A case of neuromyelitis optica spectrum disorder with persistent nausea and repeated syncope

Yoshinori Endo, M.D., Ph.D.1)2), Kouji Hayashi, M.D., Ph.D.1)2)3), Masamichi Ikawa, M.D., Ph.D.2), Osamu Yamamura, M.D., Ph.D.2), Kiyotaka Ookura, M.D., Ph.D.4) and Tadanori Hamano, M.D., Ph.D.2)5)

1)Department of Neurology, Fukui-ken Saiseikai Hospital
2)Department of Neurology, University of Fukui Hospital
3)Department of Rehabilitation, Faculty of Health Science, Fukui Health Science University
4)Department of Cardiology, Fukui-ken Saiseikai Hospital
5)Department of Aging and Dementia (DAD), Faculty of Medical Sciences, University of Fukui

A 22-year-old woman was admitted to our hospital with persistent nausea and no apparent cause. There was no preceding infection. The patient lost consciousness for several seconds. Based on an electrocardiographic diagnosis of paroxysmal sinus arrest (PSA), a temporary pacemaker was implanted. She did not develop syncope, but vertigo, nystagmus, diplopia, and limb paresthesia were observed. Brain MRI revealed a high-intensity lesion in the dorsal medulla on FLAIR images. As the serum anti-aquaporin 4 (AQP4) antibody was positive, the patient was diagnosed with neuromyelitis optica spectrum disorder (NMOSD). After she received steroid pulse therapy (methylprednisolone at 1,000 mg/day for three days) twice, her symptoms markedly improved.

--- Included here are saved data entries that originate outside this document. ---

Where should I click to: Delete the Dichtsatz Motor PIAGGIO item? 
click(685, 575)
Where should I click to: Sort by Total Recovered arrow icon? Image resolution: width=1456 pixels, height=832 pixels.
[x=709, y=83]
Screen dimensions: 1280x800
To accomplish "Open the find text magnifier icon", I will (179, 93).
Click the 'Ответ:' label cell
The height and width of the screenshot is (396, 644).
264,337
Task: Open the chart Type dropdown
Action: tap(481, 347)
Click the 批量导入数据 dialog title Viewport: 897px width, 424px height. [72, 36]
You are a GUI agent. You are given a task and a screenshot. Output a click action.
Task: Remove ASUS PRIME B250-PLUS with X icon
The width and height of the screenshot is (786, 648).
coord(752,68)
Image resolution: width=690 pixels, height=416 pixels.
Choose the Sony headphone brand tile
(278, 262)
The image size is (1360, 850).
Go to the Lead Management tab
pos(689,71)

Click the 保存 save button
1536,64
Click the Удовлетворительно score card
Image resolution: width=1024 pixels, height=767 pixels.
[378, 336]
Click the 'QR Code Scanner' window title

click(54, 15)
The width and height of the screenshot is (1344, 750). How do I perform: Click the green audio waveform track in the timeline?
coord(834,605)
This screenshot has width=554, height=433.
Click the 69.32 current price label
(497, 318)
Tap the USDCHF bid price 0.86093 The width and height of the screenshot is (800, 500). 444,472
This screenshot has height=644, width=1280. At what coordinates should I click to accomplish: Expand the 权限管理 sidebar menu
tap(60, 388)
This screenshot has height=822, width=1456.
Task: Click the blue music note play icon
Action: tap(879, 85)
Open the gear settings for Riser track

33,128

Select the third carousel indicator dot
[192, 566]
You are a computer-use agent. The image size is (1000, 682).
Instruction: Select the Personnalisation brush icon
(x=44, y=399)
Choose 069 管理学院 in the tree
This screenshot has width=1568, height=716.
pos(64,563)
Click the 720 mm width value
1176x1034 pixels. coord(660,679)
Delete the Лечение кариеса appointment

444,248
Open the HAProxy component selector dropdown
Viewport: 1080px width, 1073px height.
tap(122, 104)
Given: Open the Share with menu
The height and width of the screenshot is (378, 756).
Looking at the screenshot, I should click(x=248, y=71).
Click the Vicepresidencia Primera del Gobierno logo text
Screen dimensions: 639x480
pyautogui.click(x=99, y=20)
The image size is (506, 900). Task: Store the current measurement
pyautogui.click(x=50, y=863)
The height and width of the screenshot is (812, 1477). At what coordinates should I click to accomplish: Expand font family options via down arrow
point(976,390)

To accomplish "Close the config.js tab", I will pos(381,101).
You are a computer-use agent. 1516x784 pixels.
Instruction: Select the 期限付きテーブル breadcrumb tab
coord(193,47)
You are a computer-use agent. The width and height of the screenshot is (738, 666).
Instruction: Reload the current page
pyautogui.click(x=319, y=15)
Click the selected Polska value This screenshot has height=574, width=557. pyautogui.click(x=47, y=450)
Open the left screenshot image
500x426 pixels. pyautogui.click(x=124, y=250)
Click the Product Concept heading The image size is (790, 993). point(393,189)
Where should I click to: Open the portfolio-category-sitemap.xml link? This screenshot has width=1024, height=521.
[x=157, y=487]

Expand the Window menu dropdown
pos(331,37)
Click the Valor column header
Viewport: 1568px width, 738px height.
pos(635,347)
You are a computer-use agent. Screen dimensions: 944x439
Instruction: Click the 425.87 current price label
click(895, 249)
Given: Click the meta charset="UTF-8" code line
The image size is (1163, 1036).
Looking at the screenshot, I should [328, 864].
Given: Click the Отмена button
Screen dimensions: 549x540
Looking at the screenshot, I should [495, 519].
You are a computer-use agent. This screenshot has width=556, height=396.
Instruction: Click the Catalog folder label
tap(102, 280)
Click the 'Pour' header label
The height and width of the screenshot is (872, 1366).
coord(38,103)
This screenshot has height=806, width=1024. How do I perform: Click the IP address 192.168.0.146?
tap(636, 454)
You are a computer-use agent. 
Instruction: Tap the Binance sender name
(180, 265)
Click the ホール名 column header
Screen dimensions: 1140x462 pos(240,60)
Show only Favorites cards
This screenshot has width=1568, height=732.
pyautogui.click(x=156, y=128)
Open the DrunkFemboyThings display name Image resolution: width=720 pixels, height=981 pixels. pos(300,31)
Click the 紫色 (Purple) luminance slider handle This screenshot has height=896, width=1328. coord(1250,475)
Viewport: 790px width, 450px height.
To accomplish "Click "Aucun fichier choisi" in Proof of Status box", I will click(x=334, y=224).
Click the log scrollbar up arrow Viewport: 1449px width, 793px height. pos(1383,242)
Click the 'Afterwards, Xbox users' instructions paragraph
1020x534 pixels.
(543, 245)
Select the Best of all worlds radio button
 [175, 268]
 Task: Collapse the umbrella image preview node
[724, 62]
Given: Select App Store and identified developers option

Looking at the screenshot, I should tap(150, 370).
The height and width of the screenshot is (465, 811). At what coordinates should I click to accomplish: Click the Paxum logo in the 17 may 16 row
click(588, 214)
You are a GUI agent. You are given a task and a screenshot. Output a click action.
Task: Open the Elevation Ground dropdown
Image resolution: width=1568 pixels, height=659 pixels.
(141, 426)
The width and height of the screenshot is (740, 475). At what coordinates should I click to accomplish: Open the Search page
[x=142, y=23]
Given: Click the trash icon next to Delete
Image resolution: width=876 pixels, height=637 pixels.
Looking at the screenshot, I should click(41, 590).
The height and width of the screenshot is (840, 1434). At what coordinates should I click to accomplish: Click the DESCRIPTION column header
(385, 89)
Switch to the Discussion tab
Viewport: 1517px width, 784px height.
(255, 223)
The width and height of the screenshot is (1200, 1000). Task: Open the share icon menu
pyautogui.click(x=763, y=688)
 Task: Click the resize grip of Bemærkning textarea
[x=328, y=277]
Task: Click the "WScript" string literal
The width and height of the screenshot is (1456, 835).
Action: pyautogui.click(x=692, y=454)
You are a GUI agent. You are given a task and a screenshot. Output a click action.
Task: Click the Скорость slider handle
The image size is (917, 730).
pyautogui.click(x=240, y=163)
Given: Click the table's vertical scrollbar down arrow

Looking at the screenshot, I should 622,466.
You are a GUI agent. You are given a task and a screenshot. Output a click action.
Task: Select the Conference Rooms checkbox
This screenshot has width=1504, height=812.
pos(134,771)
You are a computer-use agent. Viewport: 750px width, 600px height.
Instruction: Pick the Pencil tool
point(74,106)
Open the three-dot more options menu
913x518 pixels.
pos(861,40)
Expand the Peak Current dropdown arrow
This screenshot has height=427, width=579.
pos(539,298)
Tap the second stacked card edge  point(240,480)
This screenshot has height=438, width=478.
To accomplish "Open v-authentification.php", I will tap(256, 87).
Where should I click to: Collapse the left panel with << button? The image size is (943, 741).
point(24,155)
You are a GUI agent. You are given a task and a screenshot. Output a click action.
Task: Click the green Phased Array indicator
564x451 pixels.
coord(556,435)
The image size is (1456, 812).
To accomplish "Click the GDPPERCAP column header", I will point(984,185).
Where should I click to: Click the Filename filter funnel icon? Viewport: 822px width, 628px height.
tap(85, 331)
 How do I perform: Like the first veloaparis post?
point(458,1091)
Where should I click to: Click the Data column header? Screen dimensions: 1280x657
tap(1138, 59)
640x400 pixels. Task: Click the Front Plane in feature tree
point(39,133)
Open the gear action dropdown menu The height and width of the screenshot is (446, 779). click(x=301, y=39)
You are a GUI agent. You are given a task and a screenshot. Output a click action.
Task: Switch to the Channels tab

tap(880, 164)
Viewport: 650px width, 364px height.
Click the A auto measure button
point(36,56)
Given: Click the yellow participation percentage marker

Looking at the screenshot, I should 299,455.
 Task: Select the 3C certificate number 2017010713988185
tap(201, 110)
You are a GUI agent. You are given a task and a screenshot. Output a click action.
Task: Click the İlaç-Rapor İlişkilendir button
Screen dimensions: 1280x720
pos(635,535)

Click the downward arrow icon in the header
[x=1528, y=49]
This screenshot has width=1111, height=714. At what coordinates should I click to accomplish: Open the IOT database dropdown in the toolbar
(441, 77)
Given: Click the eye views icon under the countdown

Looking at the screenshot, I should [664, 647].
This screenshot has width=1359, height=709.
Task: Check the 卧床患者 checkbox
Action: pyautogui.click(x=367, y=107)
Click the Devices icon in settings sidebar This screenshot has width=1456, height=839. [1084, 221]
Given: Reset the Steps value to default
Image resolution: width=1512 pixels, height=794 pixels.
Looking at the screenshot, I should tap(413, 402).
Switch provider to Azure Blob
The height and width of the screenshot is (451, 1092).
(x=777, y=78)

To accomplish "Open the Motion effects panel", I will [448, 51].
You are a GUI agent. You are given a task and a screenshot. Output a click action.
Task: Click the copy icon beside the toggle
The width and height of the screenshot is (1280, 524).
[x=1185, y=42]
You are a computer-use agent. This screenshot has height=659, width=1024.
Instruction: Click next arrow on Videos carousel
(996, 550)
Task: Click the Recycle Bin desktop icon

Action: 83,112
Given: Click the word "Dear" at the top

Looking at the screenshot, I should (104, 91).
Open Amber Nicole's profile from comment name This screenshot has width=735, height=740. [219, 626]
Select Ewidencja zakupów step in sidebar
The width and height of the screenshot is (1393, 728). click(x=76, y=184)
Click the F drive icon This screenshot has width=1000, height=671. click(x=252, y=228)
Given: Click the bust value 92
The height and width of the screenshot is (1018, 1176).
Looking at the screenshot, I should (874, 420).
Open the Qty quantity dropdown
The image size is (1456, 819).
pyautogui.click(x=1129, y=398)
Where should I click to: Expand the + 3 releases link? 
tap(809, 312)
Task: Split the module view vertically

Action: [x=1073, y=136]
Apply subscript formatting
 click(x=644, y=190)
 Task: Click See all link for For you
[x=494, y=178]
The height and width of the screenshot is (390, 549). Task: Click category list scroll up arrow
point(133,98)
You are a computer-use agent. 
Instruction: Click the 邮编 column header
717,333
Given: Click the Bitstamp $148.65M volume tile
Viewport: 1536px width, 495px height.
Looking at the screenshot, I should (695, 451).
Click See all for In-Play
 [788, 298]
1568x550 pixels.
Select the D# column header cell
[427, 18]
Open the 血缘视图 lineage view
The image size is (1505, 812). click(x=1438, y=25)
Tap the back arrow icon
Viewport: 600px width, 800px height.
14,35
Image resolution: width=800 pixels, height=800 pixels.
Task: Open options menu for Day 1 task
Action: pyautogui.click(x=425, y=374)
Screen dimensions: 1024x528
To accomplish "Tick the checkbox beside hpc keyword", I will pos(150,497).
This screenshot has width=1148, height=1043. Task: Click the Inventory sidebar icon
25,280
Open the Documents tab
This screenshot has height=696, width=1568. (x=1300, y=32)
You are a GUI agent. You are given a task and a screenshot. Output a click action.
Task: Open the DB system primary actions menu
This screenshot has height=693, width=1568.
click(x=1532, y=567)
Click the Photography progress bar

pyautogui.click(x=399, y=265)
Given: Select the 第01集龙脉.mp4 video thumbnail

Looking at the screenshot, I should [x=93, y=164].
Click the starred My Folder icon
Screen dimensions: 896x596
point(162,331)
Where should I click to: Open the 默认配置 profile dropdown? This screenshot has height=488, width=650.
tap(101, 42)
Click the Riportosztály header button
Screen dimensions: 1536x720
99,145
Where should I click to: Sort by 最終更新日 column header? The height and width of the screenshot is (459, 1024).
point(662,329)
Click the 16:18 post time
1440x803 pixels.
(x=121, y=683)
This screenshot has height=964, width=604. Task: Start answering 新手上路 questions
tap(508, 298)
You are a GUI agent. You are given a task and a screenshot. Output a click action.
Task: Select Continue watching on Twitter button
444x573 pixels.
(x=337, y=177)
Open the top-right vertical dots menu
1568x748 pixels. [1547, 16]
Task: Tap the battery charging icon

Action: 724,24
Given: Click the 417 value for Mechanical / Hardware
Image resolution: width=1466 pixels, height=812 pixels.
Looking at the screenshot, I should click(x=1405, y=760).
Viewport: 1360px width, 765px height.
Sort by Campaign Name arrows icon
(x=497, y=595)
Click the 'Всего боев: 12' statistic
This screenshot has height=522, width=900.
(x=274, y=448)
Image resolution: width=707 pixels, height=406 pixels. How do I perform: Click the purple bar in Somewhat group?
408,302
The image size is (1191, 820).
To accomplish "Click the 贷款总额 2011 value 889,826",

In this patient, PSA was considered to be a symptom of area postrema syndrome of NMOSD. Therefore, NMOSD should be considered as a possible cause of PSA.
Full Text of this Article in Japanese PDF (805K)

(CLINICA NEUROL, 60: 142|145, 2020)
key words: NMO spectrum disorder, persistent nausea, syncope, sinus arrest, area postrema syndrome

(Received: 25-Jul-19)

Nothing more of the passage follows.